A Fed Rate Cut May Be Near, But Not Today
The surge in macro uncertainty related to tariffs, including the possibility of a global trade war, has complicated the Fed’s already difficult task of setting interest rates to accommodate an unknown future. The added complication of factoring in how White House policy will evolve, and how that will influence future inflation and economic activity, is about as challenging as it gets when the main tool is the blunt instrument of adjusting interest rates.
The Fed, starting with today’s policy announcement at 2:00pm eastern, is “facing the most difficult challenge a central bank ever faces when the shock is both pushing up prices, in terms of imports, and reducing jobs, in terms of input costs. This is what tariffs do,” wrote former Treasury Sec. Larry Summers on Tuesday.
What to do when the stakes and uncertainty are high? Nothing sounds about right, at least for now. “The costs of being cautious are very, very low,” Fed Chairman Powell said earlier this month. “The economy’s fine, it doesn’t need us to do anything, really.”
Fed funds futures agree, and are pricing in a near certainty that the central bank will leave its 4.25%-to-4.50% target range unchanged today. The confidence for standing pat is moderately lower at an implied 80%-plus probability for the next FOMC meeting on May 7. A key question is whether today’s revised Fed economic projections, and Powell’s press conference, will change the calculus?

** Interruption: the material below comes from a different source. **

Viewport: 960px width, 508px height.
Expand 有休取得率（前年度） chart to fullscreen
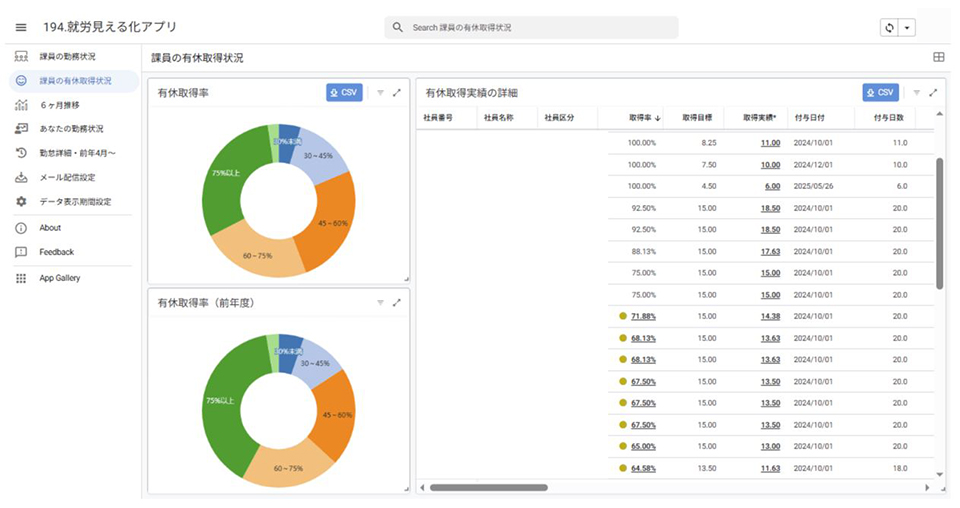click(x=397, y=302)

The policy-sensitive US 2-year Treasury yield has recently started pricing in higher odds for rate cuts by dropping below the median Fed funds target range–again. Earlier in the year, the 2-year was more or less trading in line with the median Fed funds rate, which suggested the market expected a steady policy. But in recent weeks the crowd revised its guesstimates and has turned dovish on the outlook.